It looks like the local automotive industry can soon go back to the normal business of selling cars. And by “normal,” we mean offering products to customers without the provisional safeguard duty that was triggered early this year by Republic Act 8800, which you may know as the Safeguard Measures Act. This is the law that imposes an additional P70,000 on imported passenger cars and P110,000 on imported light commercial vehicles, and which forced automakers to get these amounts from customers via cash bonds or deposits.
The Department of Trade and Industry endorsed the case to the Tariff Commission in January for a formal investigation. This week, said commission presented its recommendation, and it’s one that will delight both car dealerships and buyers.
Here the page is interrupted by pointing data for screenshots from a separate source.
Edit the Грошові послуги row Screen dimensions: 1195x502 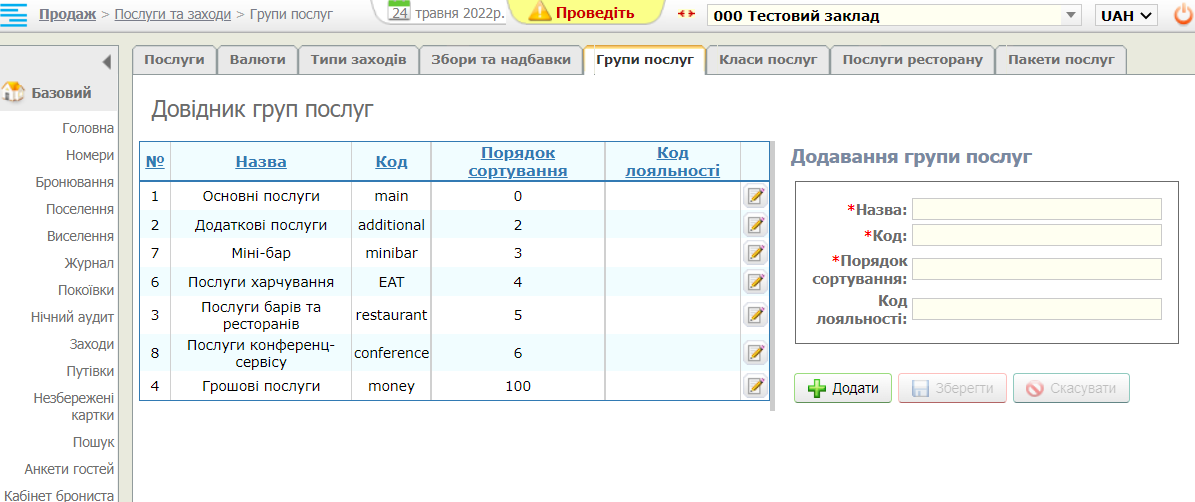755,386
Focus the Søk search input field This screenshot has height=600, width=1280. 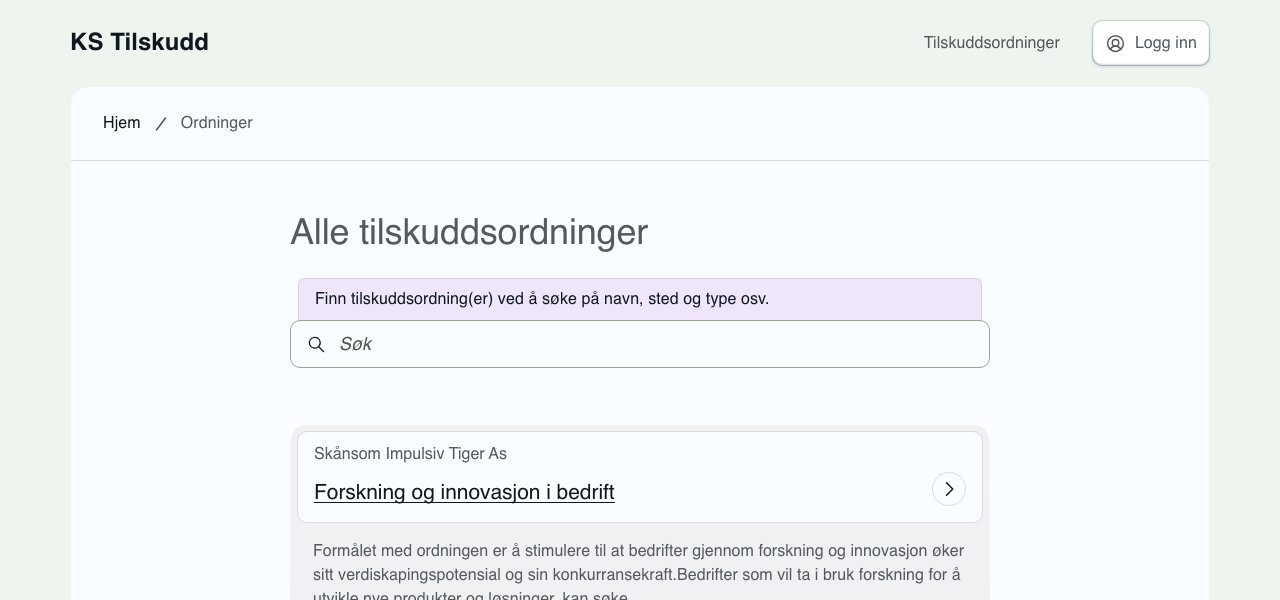point(640,344)
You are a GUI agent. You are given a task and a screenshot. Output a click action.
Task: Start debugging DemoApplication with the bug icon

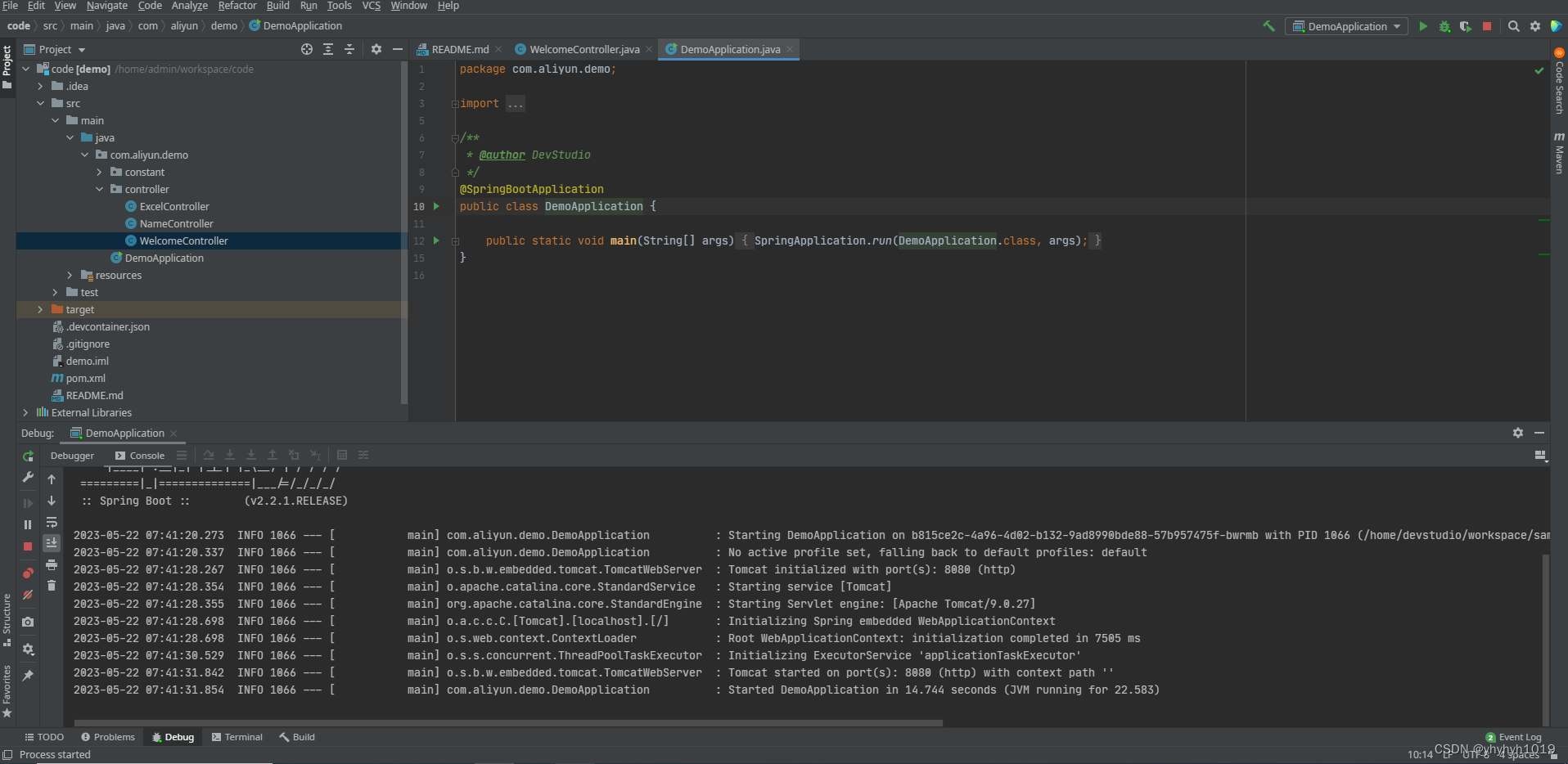point(1444,25)
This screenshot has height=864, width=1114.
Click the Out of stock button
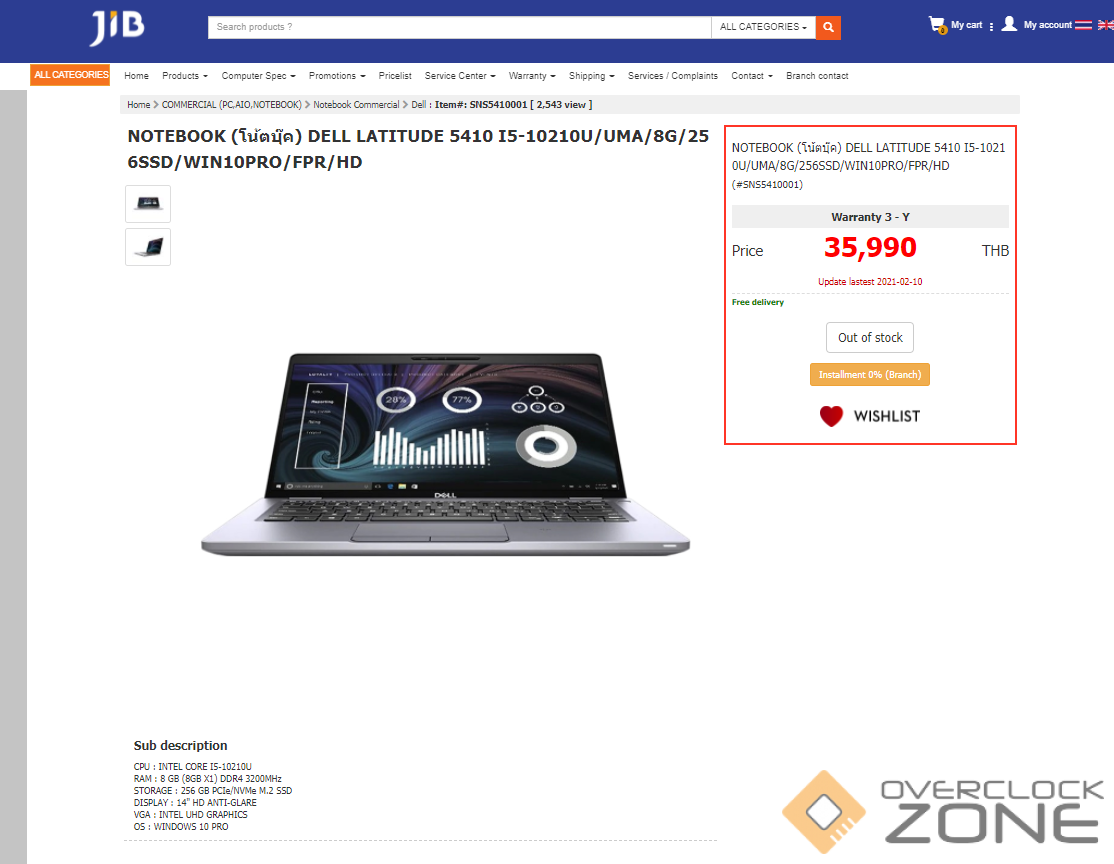[x=870, y=338]

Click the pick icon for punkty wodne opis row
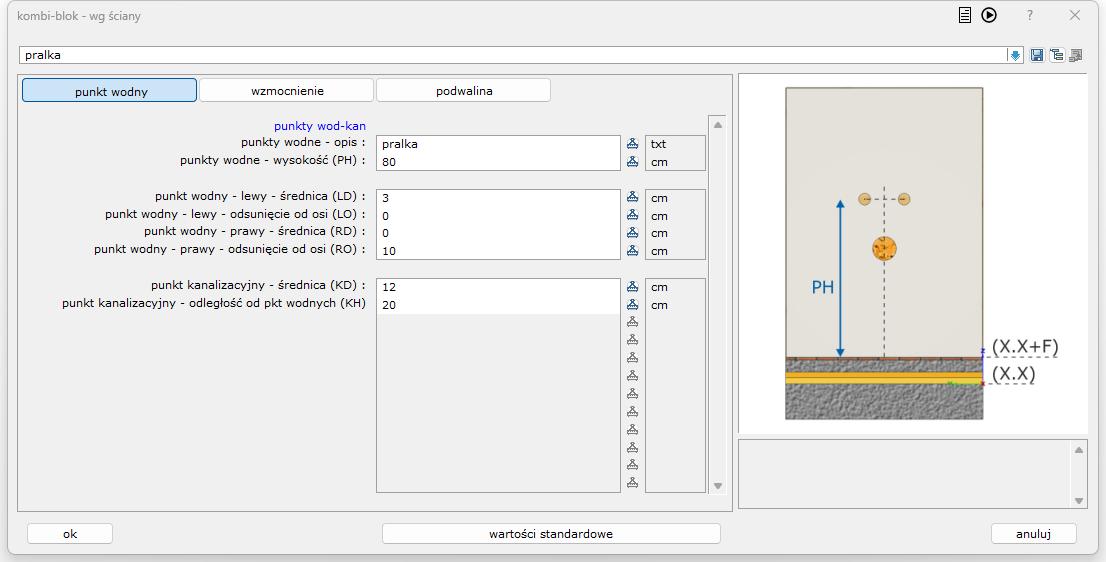pyautogui.click(x=632, y=144)
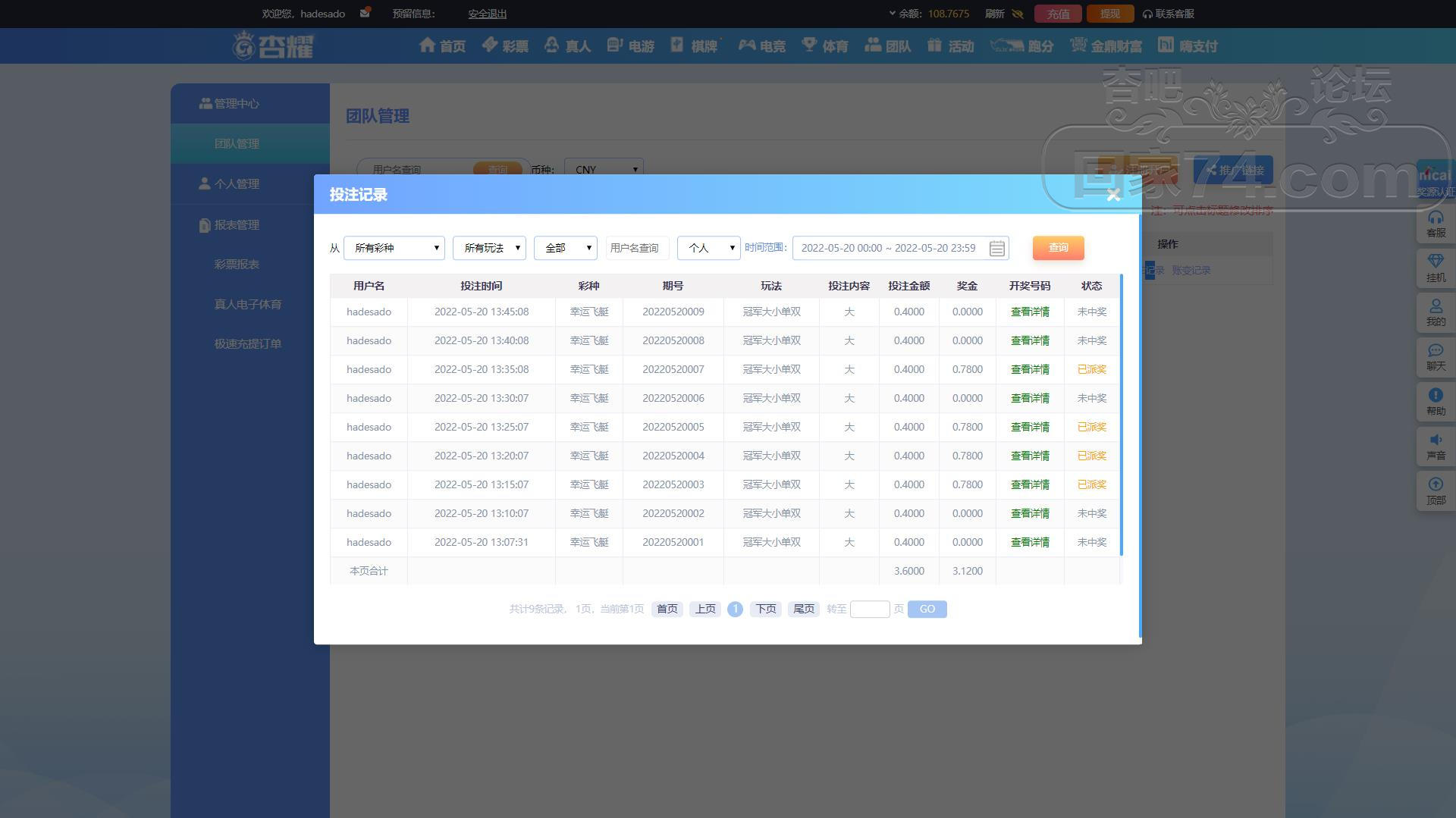Click the 用户名查询 input in dialog
The image size is (1456, 818).
pos(636,248)
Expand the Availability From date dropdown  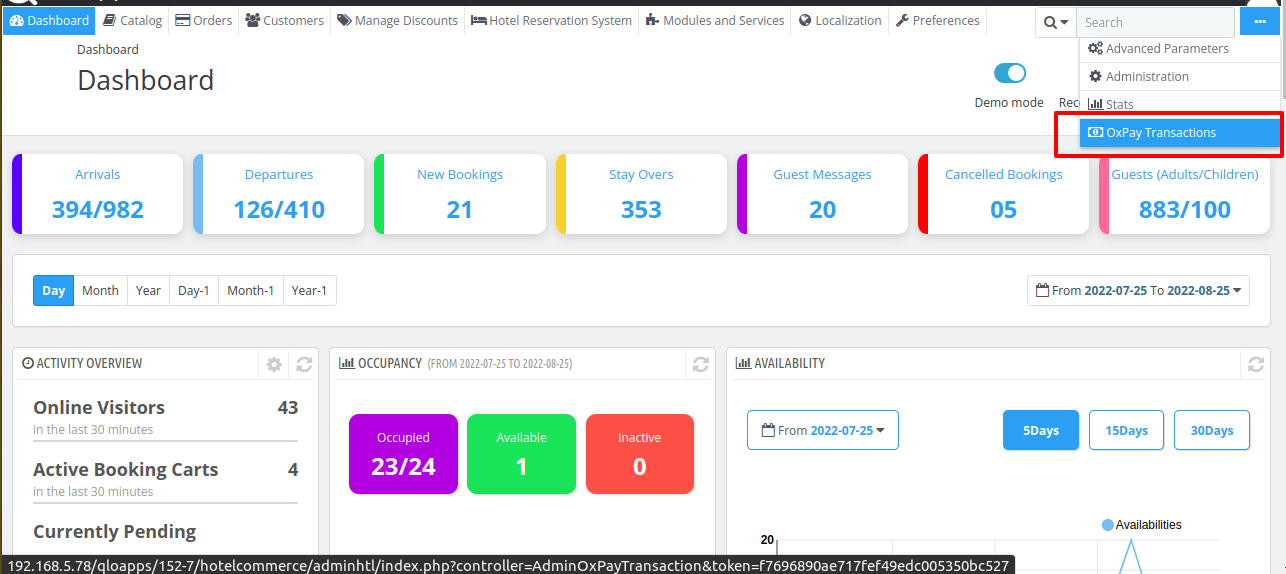[822, 431]
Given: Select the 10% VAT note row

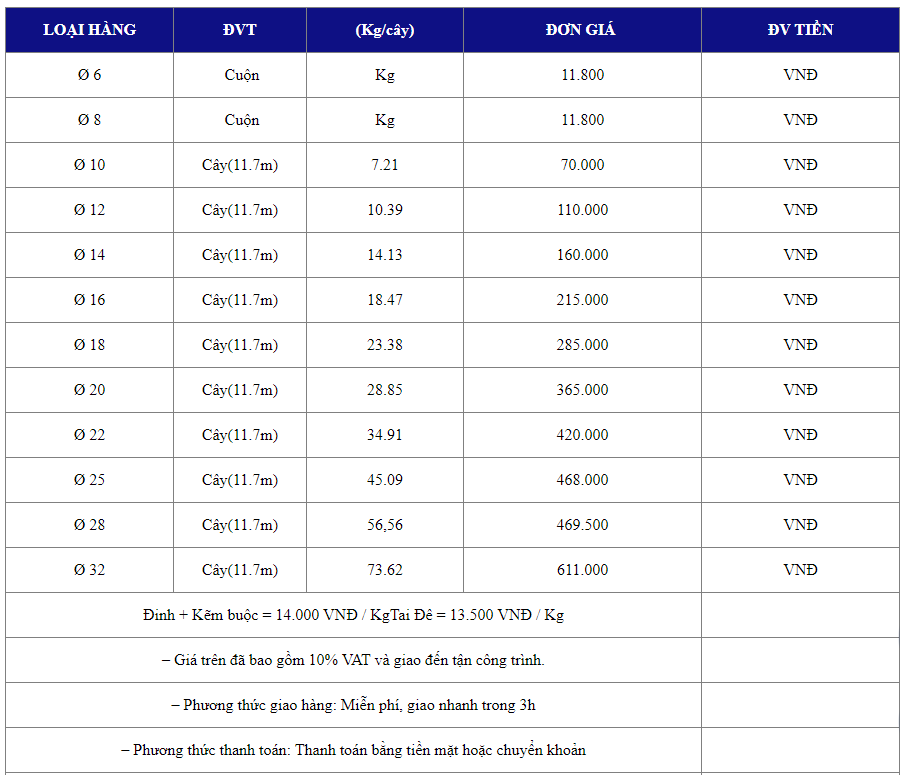Looking at the screenshot, I should tap(353, 660).
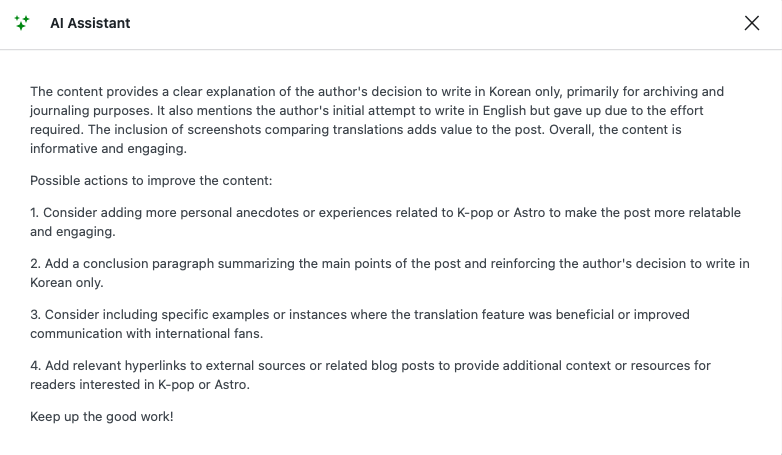The image size is (782, 455).
Task: Click the word 'screenshots' in the summary
Action: [x=224, y=130]
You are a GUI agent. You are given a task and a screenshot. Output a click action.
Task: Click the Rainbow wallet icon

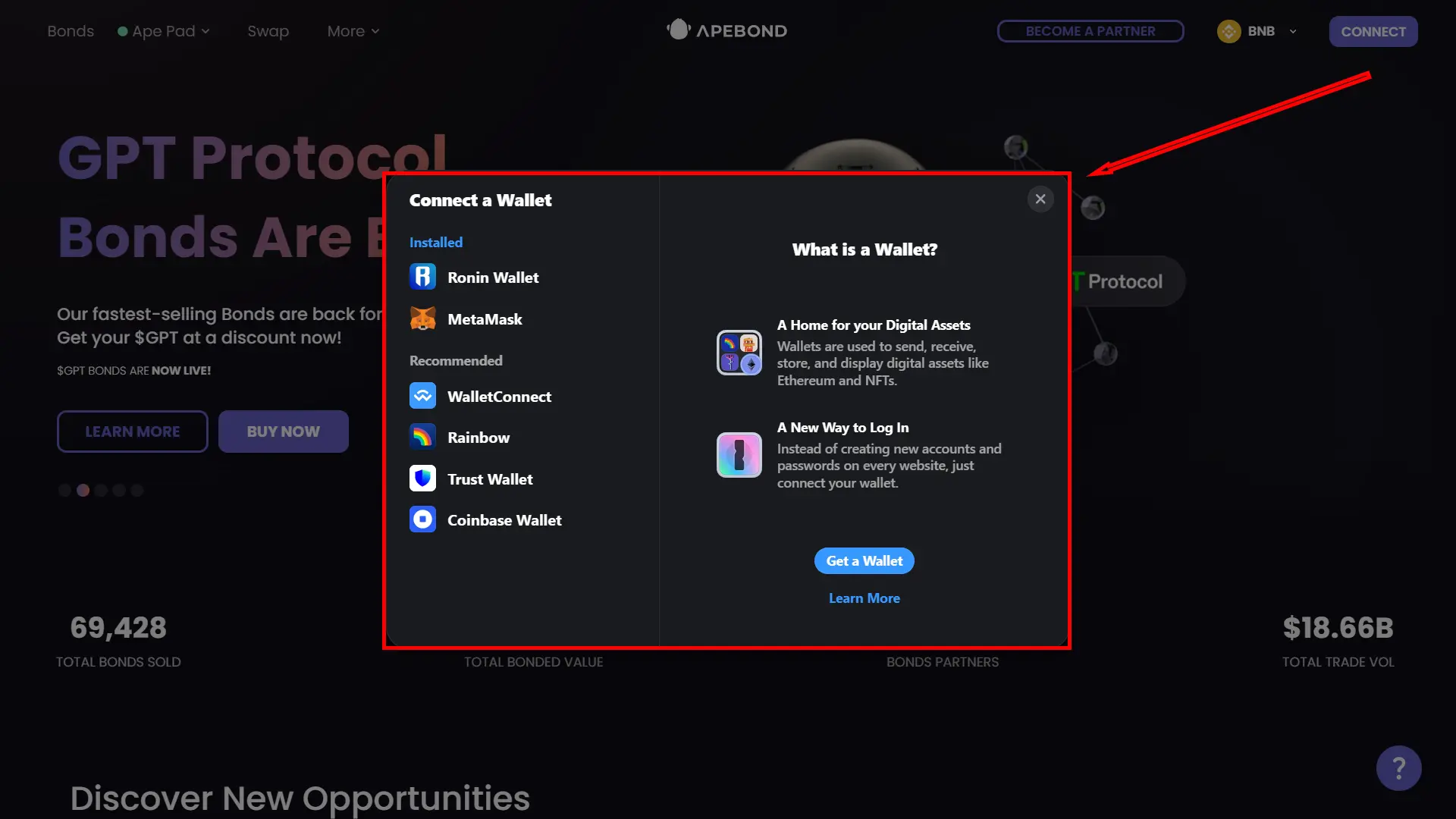tap(423, 437)
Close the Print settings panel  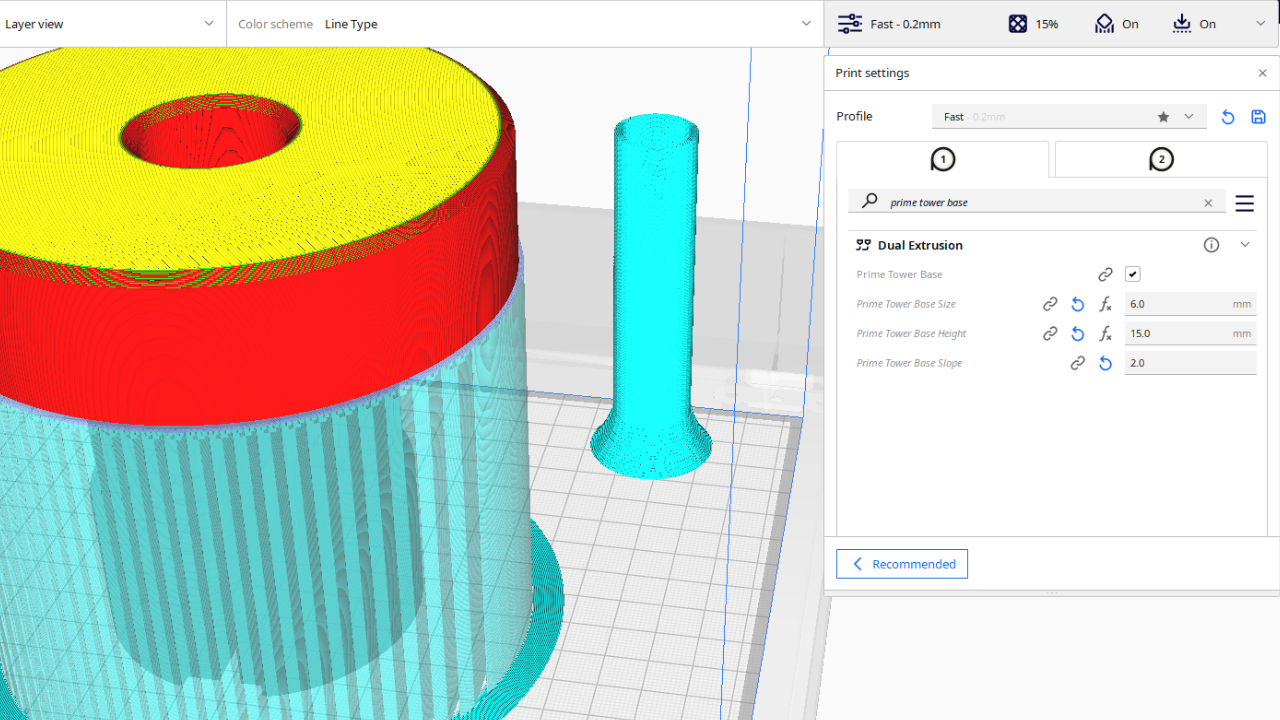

In a notice dated July 21, 2021, Tariff Commission chairperson Marilou Mendoza said:
A Final Report on the Formal Investigation on the Imposition of Safeguard Measures Against Importations of Motor Vehicles (Passenger Cars and Light Commercial Vehicles falling under AHTN 2017 Headings 87.03 and 87.04) from Various Countries will be submitted to the Secretary of Trade and Industry, pursuant to Section 14 of Republic Act No. 8800 (Safeguard Measures Act).
If you are interested in the lengthy report, you may read it here. If you just want the gist of the commission’s findings, here you go:
In short, the Tariff Commission is shooting down the petition of the Philippine Metalworkers Alliance, which resulted in the provisional safeguard duties. In large part because
all of this is bullshit the arguments for it are weak compared to those against it. Now, before dealerships and car buyers start jumping for joy, let’s remember that nothing is final until a formal announcement is made by the DTI (assuming the finding is upheld). Also, we live in the Philippines, where everything is subject to the whims of the powers-that-be.
But yeah, we think this is cause for celebration.